On building and understanding history.

Pratyush Sharma

January 26, 2024

A response to The Harper Review’s winter 2024 proposition, “We should never forget the past.”

Dear editors,

An integral part of what sets human beings apart from all the other species on this planet is that we build upon the work and knowledge of our ancestors. Through this process of building up, adding more floors to the metaphorical building of human progress, we progress and thrive. We use phrases like “moving forward” to denote progress and phrases like “look how far we’ve come” when measuring the scale of the progress made. Both phrases indicate a change in position—our new, current position only holds meaning with reference to an old, original position. Our dates, too, reflect a difference in time relative to a reference point. A past which gives us an “original” to compare to our “new” is required for the “new” to hold any meaning. If we forget the past, nothing holds meaning—not who we are right now, not what we are now doing, and not where we’re headed.

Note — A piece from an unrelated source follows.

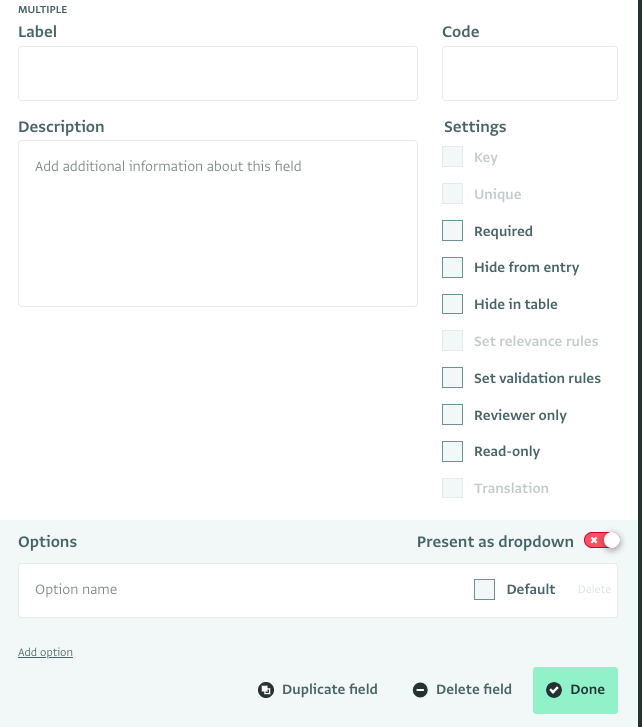
Task: Click the Duplicate field icon
Action: (x=266, y=689)
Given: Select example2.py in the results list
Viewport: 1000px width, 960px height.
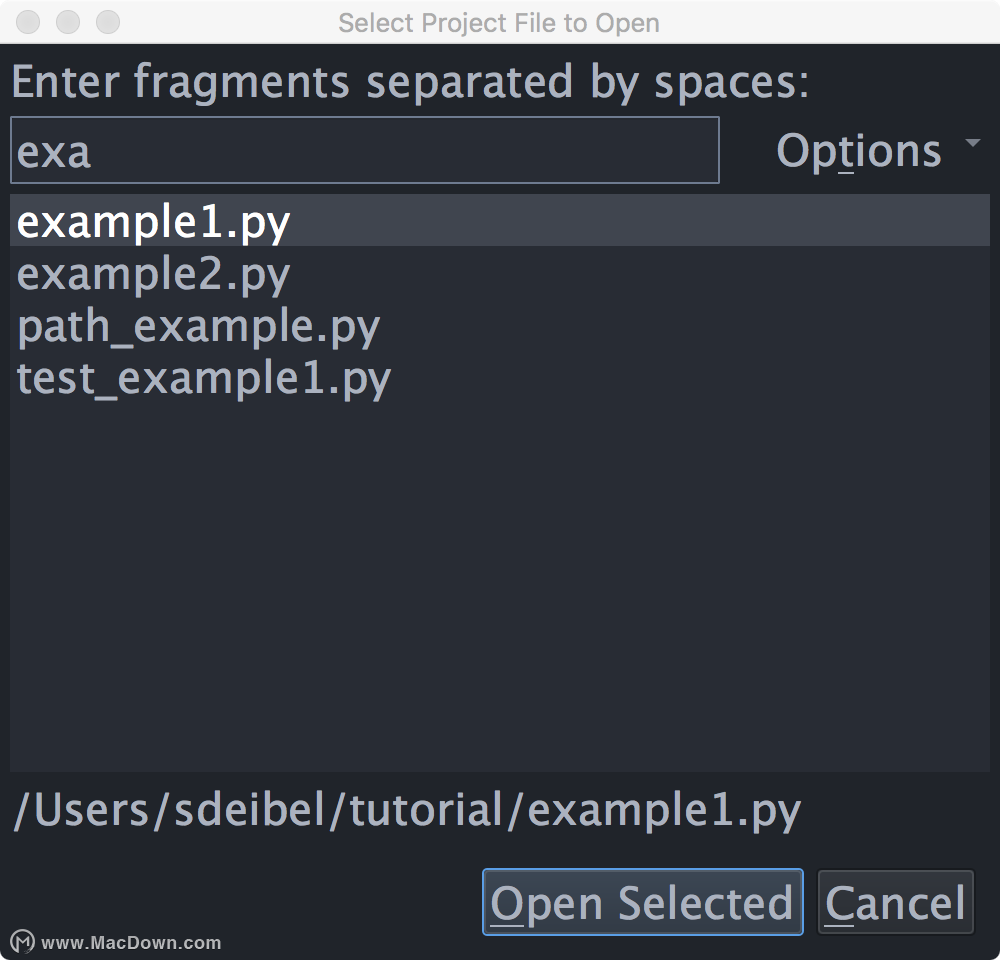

Not only is it fundamentally human to understand progress with reference to the past; we also need memory to make sense of our current world. Why do we as animals who need food, water, and shelter to live care so deeply about what others may think of us? Why are we destroying this planet with rampant consumerism and pollution even though our material possessions don’t bring us nearly as much value as the human connections we regularly compromise? Whether we’re looking at evolutionary biology or psychological advancements in the last few centuries, these questions force us to face our past. Even small things are incomprehensible without referring to history. Why do roses hold more meaning for us than tulips or marigolds, and why don’t we gift each other wheat or rice instead of flowers? None of our customs make sense unless we look backwards. The answers to these questions are found in how we got here. As a species both curious about and scared of the unknown, we are driven to understand and make sense of things—and to make sense of it all, we mustn’t forget the past.

Now that we’ve found meaning and understanding in the past, it’s up to us to move forward or be left behind. In moving forward, we will face challenges and questions—some we cannot immediately answer, and some we won’t find the best answers to alone. But we aren’t alone. In fact, thanks to the monotony and redundancy of human existence, someone born before us has likely found themselves in a comparable situation before, and remembering their experiences and lessons can empower us to take the next steps and keep moving forward. While I concede that remembering the past may be painful, it won’t be as painful as repeating the same mistakes and suffering all over again. As we live our lives, we contribute to the collective domain of human history. Only remembering the past may save us from failing. For meaning, for understanding, and for guidance, you should never forget the past.

Understandingly,

Pratyush Sharma

Pratyush Sharma is a first-year student at the University of Chicago studying Economics and Computer Science.